The Standard & Poor’s has doubled from its March 2020 trough early in the COVID-19 pandemic.

Berkshire has instead bought back about $14.3 billion of its own stock between January and late July though its share price also set records, and now sits just 2% below its May 7 peak.

The Omaha, Nebraska-based conglomerate ended June with $144.1 billion of cash and equivalents. Berkshire also owns dozens of businesses including the BNSF railroad, Geico auto insurance and Dairy Queen ice cream.

Organon specializes in contraception and other women’s health products, and has dozens of brands in other fields.

Berkshire reported a $46.9 million Organon stake as of June 30.

Its largest investments on that date were $124.3 billion in Apple Inc and $42.6 billion in Bank of America Corp .
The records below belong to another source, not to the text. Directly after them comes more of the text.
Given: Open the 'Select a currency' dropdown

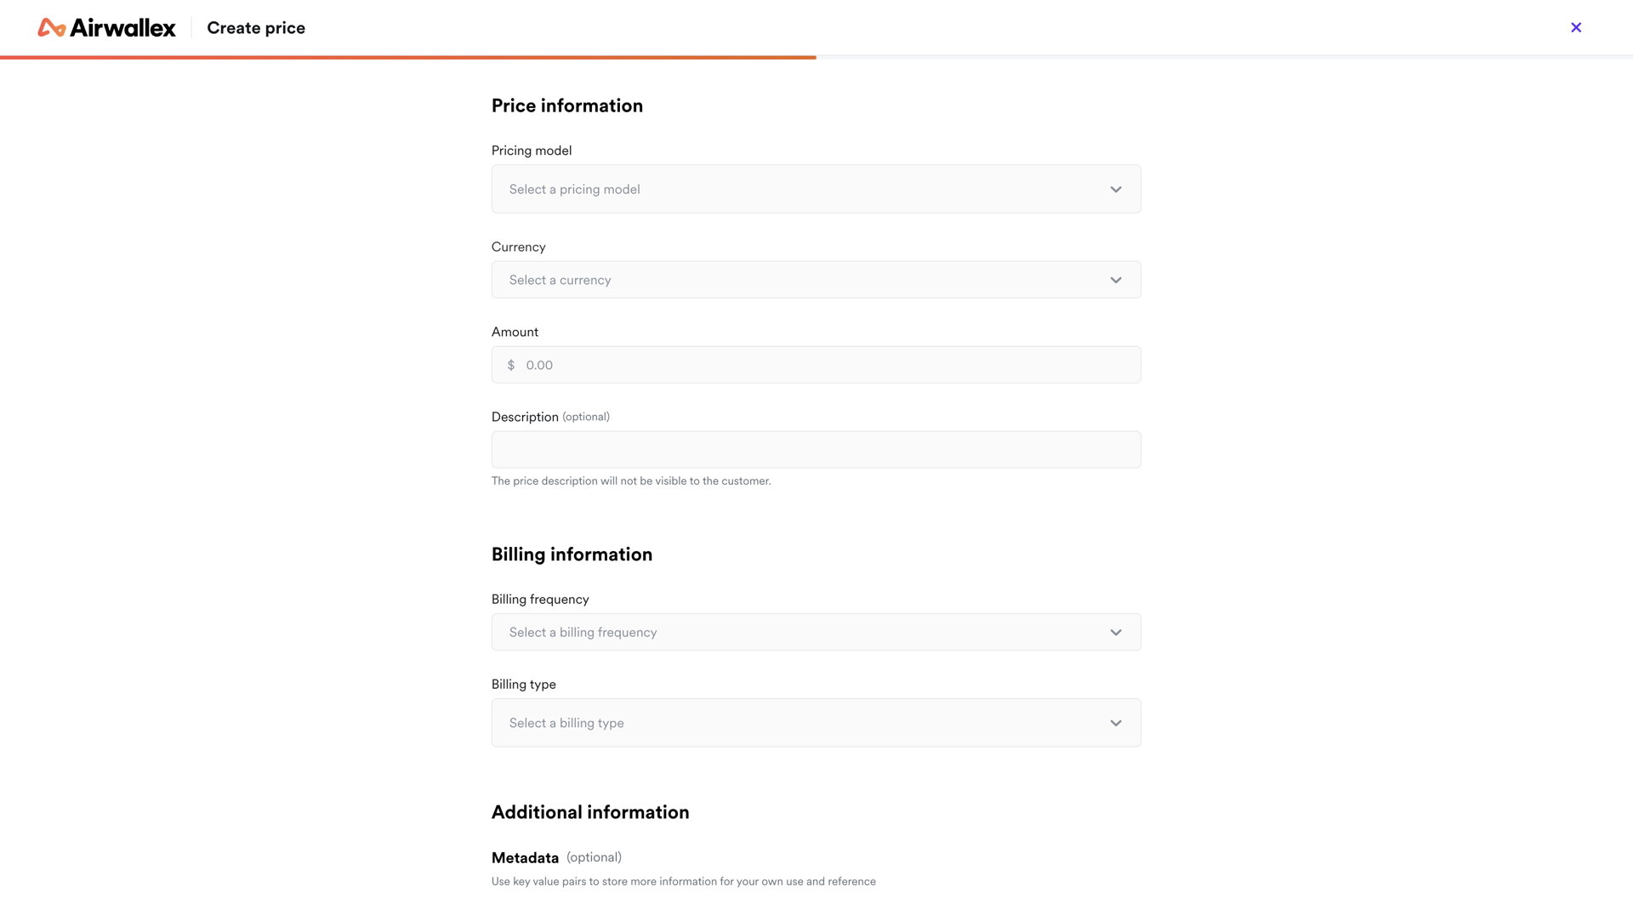Looking at the screenshot, I should coord(799,281).
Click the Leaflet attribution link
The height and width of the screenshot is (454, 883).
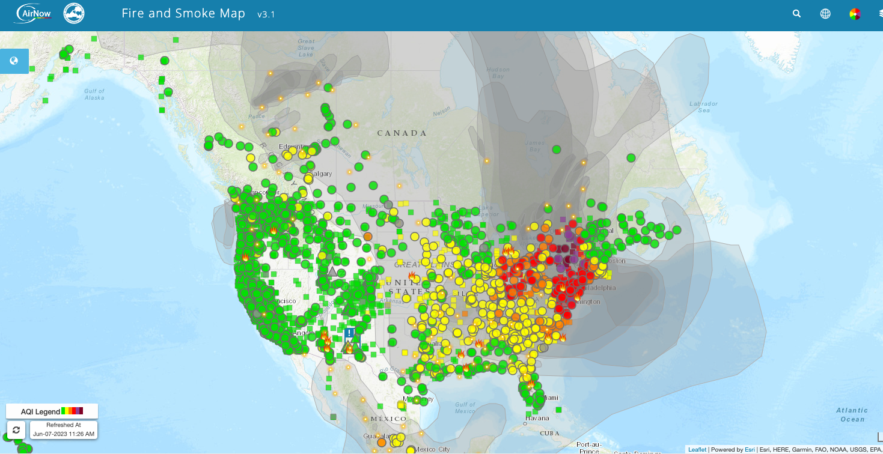pyautogui.click(x=697, y=449)
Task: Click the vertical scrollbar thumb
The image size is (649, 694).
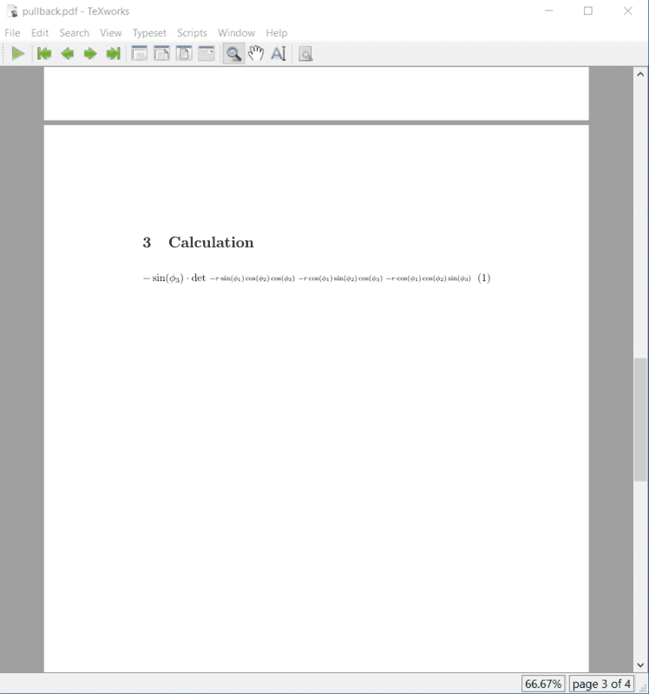Action: click(x=640, y=419)

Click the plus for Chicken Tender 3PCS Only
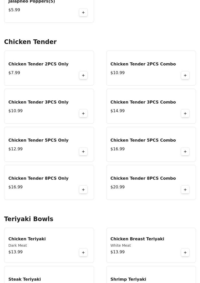83,114
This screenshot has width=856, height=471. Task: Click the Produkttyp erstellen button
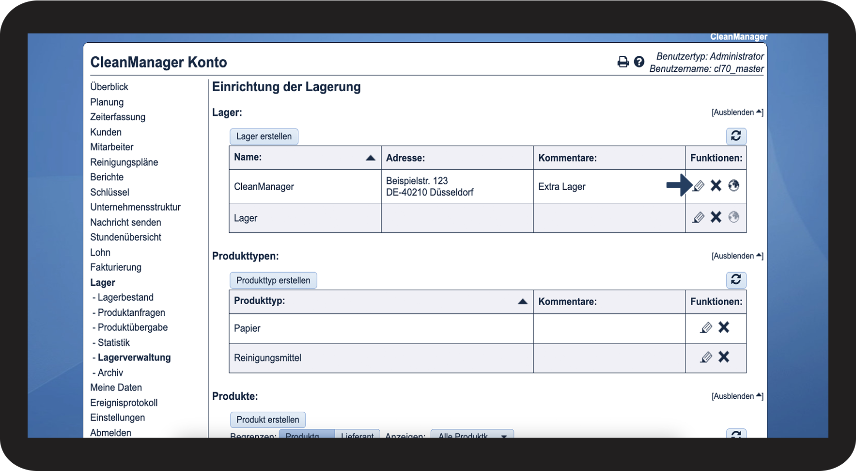[x=273, y=280]
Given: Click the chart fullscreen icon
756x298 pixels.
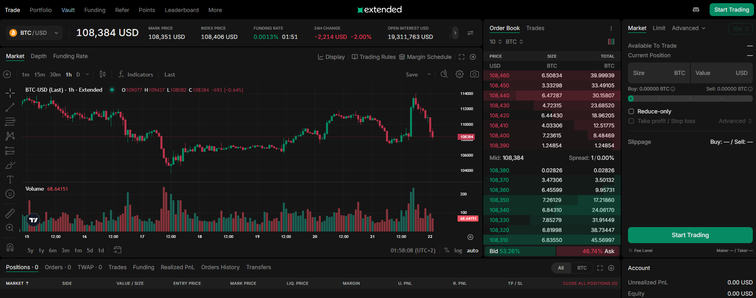Looking at the screenshot, I should (462, 57).
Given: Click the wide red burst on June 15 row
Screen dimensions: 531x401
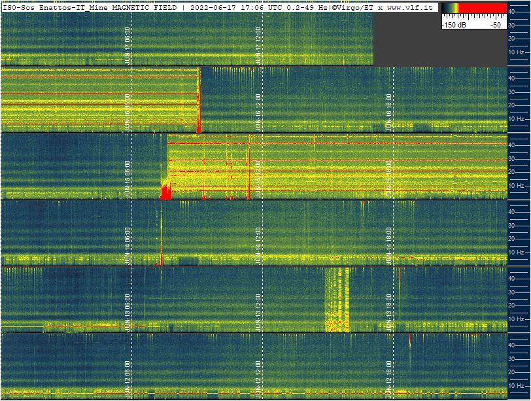Looking at the screenshot, I should [x=165, y=192].
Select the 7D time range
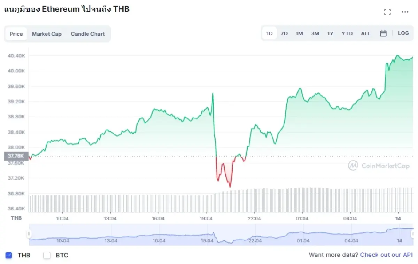The height and width of the screenshot is (264, 418). [x=284, y=33]
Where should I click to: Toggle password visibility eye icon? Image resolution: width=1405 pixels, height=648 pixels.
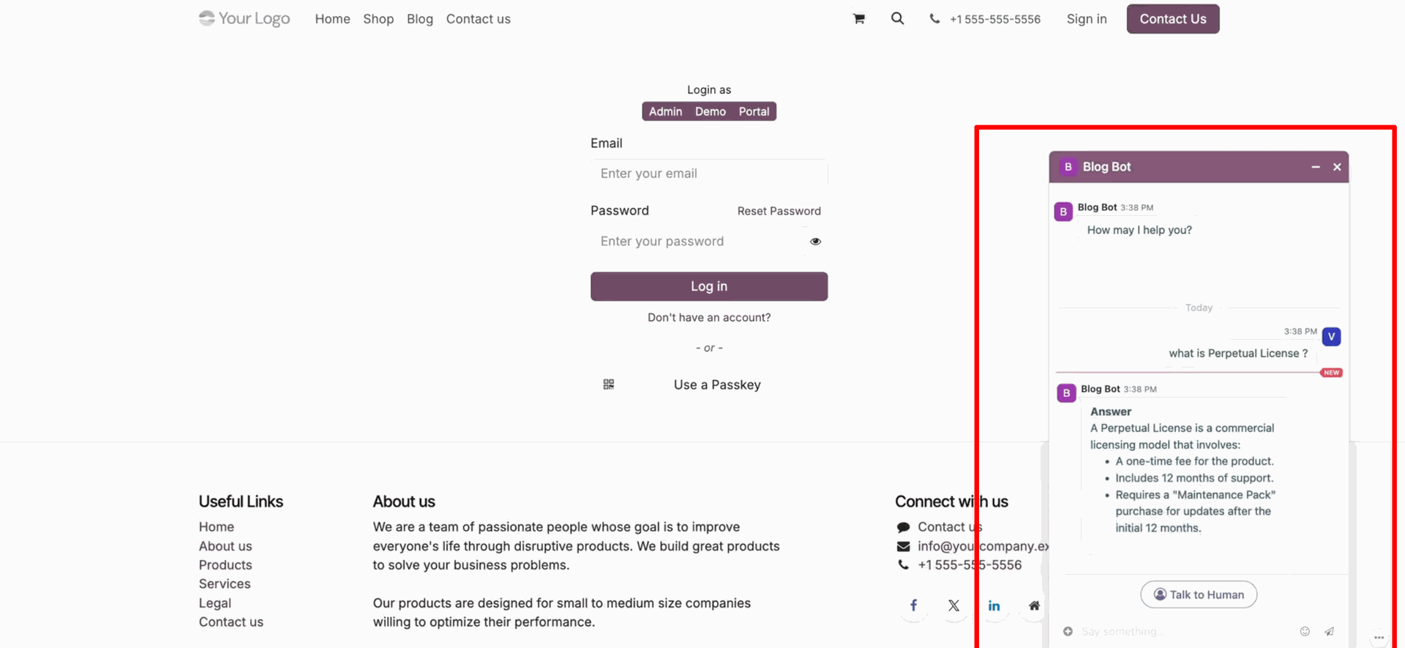(x=815, y=242)
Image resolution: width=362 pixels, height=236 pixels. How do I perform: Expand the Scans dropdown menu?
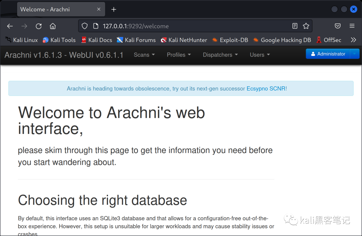[x=144, y=55]
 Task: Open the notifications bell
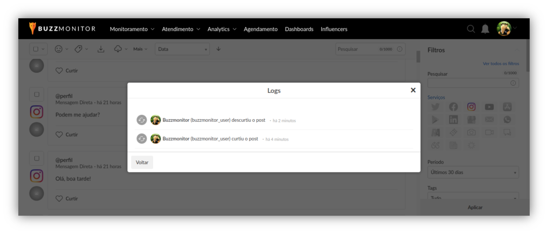click(485, 29)
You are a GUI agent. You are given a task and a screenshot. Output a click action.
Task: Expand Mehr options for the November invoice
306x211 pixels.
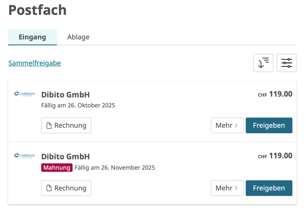[x=227, y=188]
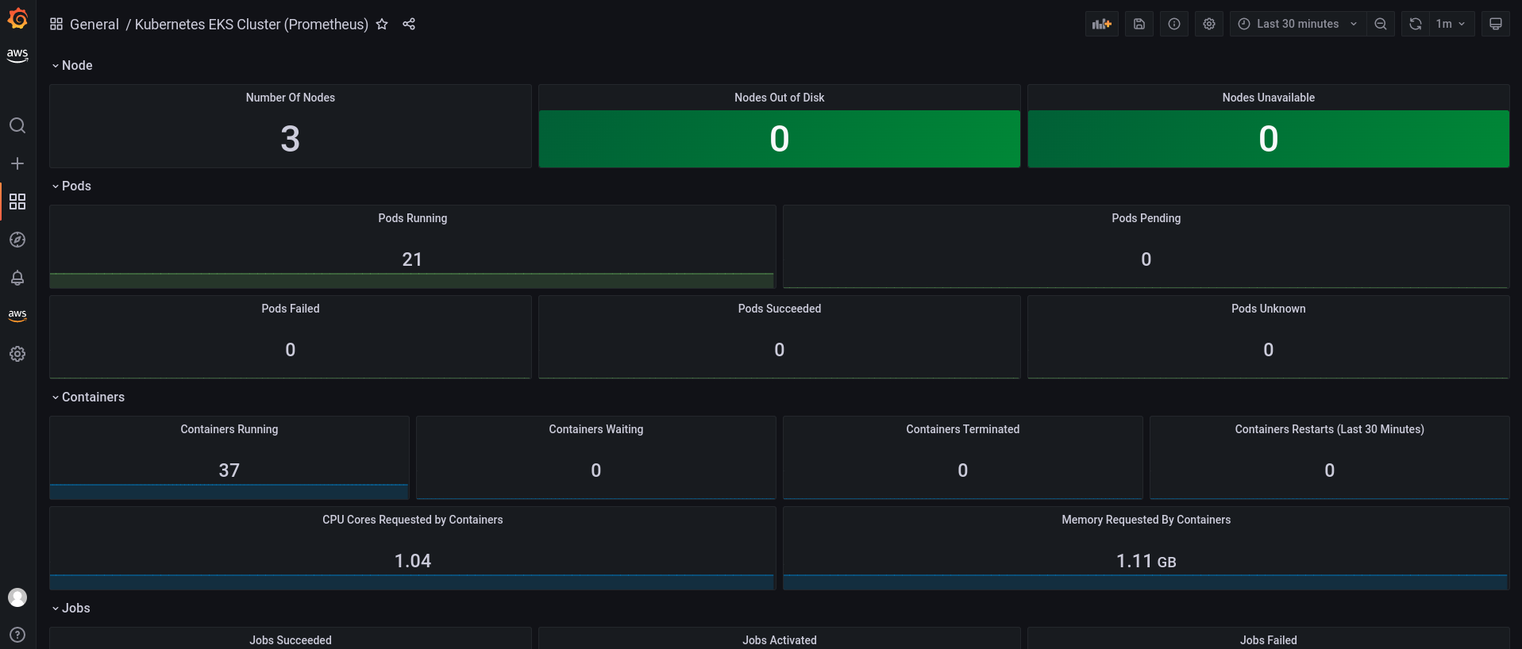Image resolution: width=1522 pixels, height=649 pixels.
Task: Click the General folder breadcrumb link
Action: [94, 24]
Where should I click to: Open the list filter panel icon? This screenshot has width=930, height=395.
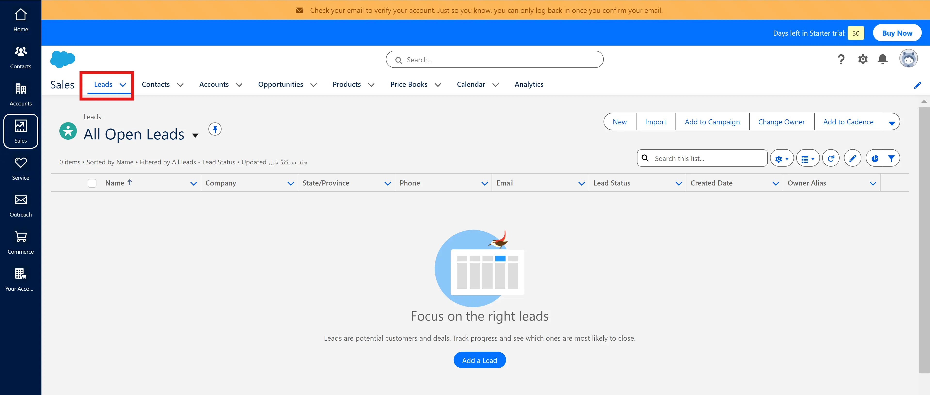tap(891, 159)
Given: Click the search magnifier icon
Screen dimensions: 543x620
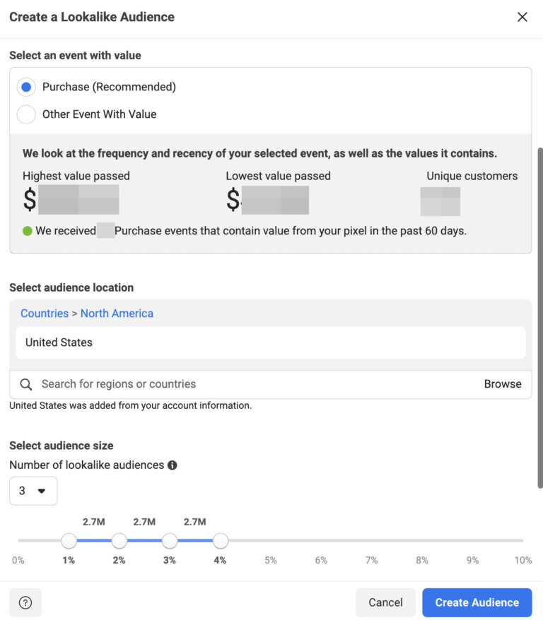Looking at the screenshot, I should pyautogui.click(x=25, y=384).
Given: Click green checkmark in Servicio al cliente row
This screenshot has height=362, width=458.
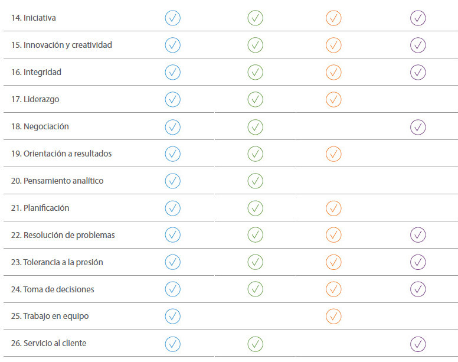Looking at the screenshot, I should coord(256,344).
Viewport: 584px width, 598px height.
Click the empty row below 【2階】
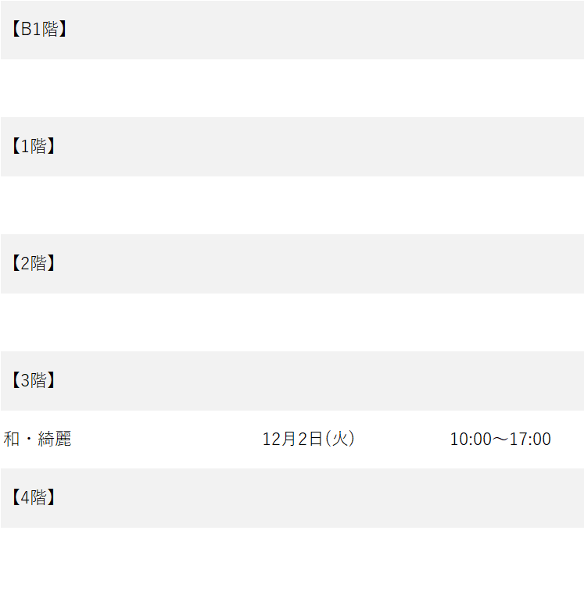[292, 322]
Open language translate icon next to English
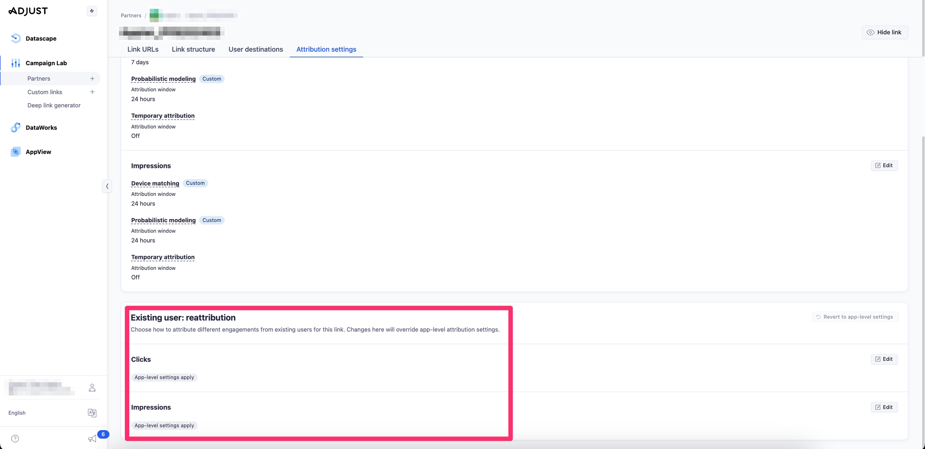Image resolution: width=925 pixels, height=449 pixels. click(x=92, y=413)
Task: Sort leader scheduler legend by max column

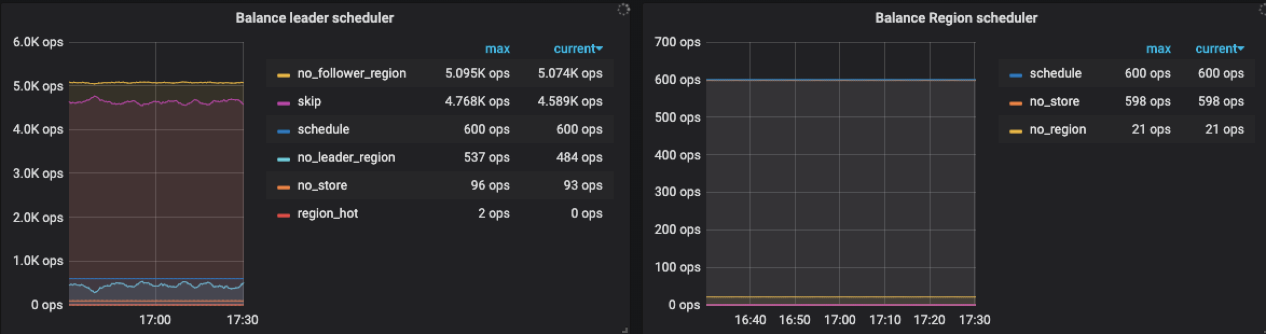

In Monday’s filing, Berkshire also reported lowered stakes in Chevron Corp, General Motors Co, media company Liberty Global Plc, insurance broker Marsh & McLennan Cos and US Bancorp.

It reported increased stakes in supermarket chain Kroger Co , home furnishings chain RH and Marsh rival Aon Plc , which under regulatory pressure called off a $30 billion merger with Willis Towers Watson Plc last month.